-- START Extract to read --

The campaign was identified by researchers applying Recorded Future's "Snowball" algorithm, a machine-learning-based analytics system that groups social media accounts as related if they:

  • Post the same URLs and hashtags, especially within a short period of time
  • Use the same URL shorteners
  • Have similar "temporal behavior," posting during similar times—either over the course of their activity, or over the course of a day or week
  • Start operating shortly after another account posting similar content ceases its activity
  • Have similar account names, "as defined by the editing distance between their names," as Recorded Future's Staffan Truvé explained.

-- END Extract to read --
-- START Recorded information --

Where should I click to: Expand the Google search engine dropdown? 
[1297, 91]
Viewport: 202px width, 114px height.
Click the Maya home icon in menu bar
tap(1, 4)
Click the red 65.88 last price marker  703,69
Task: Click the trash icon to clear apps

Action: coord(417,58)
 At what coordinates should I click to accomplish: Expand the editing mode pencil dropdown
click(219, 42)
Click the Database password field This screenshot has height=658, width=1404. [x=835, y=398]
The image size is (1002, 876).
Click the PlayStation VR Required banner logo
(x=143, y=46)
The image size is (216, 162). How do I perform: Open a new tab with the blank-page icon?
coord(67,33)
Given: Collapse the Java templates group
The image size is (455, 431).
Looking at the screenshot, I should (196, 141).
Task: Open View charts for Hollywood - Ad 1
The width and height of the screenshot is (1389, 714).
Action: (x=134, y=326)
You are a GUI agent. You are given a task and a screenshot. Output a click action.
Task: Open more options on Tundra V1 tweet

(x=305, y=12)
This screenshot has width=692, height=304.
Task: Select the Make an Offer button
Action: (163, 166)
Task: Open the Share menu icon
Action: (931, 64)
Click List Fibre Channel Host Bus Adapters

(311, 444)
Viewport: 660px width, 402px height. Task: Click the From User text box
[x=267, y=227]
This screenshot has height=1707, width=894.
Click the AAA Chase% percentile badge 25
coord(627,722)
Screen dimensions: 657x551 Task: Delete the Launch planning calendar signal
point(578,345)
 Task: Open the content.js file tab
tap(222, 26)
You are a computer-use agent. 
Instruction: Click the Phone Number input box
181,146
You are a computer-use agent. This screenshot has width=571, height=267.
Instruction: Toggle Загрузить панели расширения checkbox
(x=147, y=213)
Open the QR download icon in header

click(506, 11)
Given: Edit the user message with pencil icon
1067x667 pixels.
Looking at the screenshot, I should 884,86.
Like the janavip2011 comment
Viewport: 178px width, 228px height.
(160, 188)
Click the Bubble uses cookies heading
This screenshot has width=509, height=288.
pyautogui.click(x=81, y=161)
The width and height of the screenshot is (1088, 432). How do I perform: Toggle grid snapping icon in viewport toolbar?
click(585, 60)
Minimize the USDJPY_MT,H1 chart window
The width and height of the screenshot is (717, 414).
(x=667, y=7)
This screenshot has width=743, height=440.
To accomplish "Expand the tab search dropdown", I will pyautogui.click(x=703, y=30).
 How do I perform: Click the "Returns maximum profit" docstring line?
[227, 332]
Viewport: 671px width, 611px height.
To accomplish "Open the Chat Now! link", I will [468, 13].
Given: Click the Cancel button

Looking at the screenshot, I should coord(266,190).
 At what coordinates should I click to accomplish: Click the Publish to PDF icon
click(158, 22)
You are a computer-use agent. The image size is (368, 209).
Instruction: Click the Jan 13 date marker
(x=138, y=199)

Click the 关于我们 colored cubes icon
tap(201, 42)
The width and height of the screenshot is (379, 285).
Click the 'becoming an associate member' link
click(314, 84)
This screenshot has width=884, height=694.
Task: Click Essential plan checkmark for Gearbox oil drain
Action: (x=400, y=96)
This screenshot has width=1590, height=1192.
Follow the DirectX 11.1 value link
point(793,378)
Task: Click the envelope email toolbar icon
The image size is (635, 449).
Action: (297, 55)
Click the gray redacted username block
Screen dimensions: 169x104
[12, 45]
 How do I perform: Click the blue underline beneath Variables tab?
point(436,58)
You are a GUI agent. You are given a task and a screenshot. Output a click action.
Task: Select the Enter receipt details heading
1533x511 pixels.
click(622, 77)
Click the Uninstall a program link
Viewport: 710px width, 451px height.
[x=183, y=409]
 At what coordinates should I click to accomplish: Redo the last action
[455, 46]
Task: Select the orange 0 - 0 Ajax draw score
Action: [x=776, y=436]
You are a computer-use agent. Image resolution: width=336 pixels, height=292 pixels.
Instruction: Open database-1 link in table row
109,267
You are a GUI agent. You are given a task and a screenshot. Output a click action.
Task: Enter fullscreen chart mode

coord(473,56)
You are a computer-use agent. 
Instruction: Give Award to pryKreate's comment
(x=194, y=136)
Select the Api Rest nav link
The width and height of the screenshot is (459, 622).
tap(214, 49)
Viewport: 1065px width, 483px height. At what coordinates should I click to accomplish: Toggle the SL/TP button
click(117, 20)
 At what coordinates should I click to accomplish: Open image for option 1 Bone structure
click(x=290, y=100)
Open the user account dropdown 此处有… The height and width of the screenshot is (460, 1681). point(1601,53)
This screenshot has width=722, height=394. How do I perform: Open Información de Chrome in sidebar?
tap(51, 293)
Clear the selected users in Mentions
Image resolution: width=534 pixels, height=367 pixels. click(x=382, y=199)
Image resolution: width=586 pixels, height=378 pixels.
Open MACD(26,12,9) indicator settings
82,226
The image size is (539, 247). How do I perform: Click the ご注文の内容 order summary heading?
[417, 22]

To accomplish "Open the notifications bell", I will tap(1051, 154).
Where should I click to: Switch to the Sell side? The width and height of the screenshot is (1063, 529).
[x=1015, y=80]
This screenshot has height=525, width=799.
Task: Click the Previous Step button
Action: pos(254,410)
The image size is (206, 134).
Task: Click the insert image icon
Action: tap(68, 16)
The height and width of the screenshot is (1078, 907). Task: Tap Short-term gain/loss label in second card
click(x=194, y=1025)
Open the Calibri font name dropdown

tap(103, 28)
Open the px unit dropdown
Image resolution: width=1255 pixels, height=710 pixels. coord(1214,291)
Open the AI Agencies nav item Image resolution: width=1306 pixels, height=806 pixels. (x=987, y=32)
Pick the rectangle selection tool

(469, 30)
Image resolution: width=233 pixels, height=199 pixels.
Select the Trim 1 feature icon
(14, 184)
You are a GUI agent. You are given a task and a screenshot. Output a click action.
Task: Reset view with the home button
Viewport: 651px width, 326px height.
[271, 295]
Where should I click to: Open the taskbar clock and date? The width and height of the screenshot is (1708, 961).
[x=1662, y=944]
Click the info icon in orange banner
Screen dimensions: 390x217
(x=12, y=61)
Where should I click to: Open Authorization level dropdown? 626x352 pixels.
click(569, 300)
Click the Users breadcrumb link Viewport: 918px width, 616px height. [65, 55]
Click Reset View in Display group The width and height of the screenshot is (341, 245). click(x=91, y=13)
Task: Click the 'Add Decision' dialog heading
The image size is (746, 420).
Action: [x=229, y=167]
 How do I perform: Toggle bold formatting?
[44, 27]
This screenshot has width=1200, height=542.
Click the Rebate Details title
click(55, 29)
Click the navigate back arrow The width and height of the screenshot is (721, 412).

-- END Recorded information --

» Required tasks
A. In the passage on the Snowball algorithm, who explained that similar account names are defined by the editing distance between them?
B. Repeat the stretch of the Snowball algorithm passage from "The campaign was" through "Staffan Truvé explained.".
C. Go on with the passage about the Snowball algorithm from the point where it stops.
The records can be set aside.

» Results in order
A. Staffan Truvé of Recorded Future

B.
The campaign was identified by researchers applying Recorded Future's "Snowball" algorithm, a machine-learning-based analytics system that groups social media accounts as related if they:

  • Post the same URLs and hashtags, especially within a short period of time
  • Use the same URL shorteners
  • Have similar "temporal behavior," posting during similar times—either over the course of their activity, or over the course of a day or week
  • Start operating shortly after another account posting similar content ceases its activity
  • Have similar account names, "as defined by the editing distance between their names," as Recorded Future's Staffan Truvé explained.

C.
Influence operations typically try to shape the world view of a target audience in order to create social and political divisions; undermine the authority and credibility of political leaders; and generate fear, uncertainty, and doubt about their institutions. They can take the form of actual news stories planted through leaks, faked documents, or cooperative "experts" (as the Soviet Union did in spreading disinformation about the US military creating AIDS). But the low cost and easy targeting provided by social media has made it much easier to spread stories (even faked ones) to create an even larger effect—as demonstrated by the use of Cambridge Analytica's data to target individuals for political campaigns, and the IRA's "Project Lakhta," among others. Since 2016, Twitter has identified multiple apparent state-funded or state-influenced social media influence campaigns out of Iran, Venezuela, Russia, and Bangladesh.

Fake news, old news

  • A faked story about a protest in Sweden, written in Russian…
  • …and recycled by right-wing UK accounts.
  • This post linked to a real story, albeit a 4-year-old one.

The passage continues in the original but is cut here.